* Data supplied
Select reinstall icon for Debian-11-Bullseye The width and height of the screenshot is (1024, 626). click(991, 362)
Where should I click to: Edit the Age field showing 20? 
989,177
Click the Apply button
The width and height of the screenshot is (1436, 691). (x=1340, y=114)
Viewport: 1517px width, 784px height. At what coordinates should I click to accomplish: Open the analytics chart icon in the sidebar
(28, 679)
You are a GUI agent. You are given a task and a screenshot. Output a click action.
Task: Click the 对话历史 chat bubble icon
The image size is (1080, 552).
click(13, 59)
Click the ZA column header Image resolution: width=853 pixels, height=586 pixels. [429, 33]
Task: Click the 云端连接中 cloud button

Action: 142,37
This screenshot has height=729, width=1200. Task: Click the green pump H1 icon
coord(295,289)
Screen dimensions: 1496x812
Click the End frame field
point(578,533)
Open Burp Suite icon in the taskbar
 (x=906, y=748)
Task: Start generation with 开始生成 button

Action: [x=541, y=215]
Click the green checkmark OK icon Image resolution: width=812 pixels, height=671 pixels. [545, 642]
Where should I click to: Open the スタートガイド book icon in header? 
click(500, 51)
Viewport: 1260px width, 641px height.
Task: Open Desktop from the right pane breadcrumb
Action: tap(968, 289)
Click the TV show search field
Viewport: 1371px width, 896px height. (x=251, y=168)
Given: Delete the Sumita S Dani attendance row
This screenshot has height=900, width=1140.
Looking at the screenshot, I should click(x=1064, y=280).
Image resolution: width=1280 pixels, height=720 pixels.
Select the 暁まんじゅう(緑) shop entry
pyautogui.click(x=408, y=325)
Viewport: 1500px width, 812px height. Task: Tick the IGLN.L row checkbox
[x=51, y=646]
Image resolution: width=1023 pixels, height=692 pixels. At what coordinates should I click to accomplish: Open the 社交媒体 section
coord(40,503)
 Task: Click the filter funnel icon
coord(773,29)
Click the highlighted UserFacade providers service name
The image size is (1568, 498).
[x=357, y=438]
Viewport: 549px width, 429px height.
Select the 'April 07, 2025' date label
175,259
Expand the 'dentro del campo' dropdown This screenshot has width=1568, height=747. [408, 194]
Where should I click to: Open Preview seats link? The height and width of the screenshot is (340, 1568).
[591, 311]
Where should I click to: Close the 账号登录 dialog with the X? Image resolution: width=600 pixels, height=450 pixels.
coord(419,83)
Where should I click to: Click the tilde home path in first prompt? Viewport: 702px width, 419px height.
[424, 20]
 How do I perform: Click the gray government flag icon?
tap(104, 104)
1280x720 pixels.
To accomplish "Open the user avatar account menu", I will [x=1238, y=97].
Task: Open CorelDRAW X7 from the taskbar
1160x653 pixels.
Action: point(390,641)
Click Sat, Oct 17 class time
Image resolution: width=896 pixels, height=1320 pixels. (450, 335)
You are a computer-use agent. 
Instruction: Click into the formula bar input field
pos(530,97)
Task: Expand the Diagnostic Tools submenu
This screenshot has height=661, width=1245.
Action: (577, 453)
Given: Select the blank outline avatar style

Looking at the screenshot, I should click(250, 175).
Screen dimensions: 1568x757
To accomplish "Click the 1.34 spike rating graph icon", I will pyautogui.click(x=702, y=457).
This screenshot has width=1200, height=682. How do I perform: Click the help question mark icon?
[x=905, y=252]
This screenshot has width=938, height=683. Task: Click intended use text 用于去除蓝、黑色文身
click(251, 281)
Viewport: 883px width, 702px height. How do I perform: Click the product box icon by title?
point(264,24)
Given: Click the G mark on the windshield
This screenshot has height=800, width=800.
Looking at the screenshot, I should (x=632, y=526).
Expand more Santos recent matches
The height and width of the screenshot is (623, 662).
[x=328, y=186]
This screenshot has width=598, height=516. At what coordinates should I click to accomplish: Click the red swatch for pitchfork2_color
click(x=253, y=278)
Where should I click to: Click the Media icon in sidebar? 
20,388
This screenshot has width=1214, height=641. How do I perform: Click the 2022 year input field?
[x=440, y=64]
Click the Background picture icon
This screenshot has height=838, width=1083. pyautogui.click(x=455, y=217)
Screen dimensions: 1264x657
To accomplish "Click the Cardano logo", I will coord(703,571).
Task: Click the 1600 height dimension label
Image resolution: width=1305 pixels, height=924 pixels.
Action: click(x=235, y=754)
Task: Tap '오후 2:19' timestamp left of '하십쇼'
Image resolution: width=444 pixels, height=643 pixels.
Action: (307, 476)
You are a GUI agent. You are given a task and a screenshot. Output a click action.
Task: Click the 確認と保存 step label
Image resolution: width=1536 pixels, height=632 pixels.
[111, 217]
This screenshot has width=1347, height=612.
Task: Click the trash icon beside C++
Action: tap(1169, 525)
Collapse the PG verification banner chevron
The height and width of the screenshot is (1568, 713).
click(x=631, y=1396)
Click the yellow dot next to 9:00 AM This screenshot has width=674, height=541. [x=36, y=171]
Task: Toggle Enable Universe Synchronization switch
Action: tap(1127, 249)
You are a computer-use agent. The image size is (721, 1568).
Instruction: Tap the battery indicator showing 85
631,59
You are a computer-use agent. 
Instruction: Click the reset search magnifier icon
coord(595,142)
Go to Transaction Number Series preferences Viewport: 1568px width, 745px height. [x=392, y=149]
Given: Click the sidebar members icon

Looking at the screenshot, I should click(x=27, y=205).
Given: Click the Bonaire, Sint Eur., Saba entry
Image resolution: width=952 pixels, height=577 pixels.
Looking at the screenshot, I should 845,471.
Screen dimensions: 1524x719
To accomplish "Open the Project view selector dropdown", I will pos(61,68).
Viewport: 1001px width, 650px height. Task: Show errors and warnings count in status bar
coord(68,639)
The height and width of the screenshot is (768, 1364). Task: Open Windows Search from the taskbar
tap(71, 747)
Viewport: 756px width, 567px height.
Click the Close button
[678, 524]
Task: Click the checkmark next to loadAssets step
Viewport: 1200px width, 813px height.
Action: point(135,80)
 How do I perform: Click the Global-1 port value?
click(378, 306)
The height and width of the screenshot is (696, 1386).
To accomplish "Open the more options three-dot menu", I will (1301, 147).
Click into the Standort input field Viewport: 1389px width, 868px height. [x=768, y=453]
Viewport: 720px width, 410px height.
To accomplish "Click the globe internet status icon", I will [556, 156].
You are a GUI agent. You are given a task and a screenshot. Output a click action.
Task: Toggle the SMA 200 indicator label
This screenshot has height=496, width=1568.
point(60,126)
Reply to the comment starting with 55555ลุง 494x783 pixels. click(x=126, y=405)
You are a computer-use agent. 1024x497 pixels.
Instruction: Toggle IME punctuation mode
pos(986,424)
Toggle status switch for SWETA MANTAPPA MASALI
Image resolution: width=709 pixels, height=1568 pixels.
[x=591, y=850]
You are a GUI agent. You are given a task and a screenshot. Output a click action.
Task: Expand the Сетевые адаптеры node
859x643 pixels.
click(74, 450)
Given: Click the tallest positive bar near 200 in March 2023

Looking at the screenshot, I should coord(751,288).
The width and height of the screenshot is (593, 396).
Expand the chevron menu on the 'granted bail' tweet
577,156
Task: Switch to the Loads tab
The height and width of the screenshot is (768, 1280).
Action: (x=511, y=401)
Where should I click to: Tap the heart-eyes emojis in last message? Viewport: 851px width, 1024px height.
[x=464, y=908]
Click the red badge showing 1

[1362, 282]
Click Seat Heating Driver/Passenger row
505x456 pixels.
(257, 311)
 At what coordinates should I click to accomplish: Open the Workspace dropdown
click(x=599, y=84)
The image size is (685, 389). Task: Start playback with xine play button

* Assignment
The count of lines above that contain "computer" is all that should be given.

* Answer box
4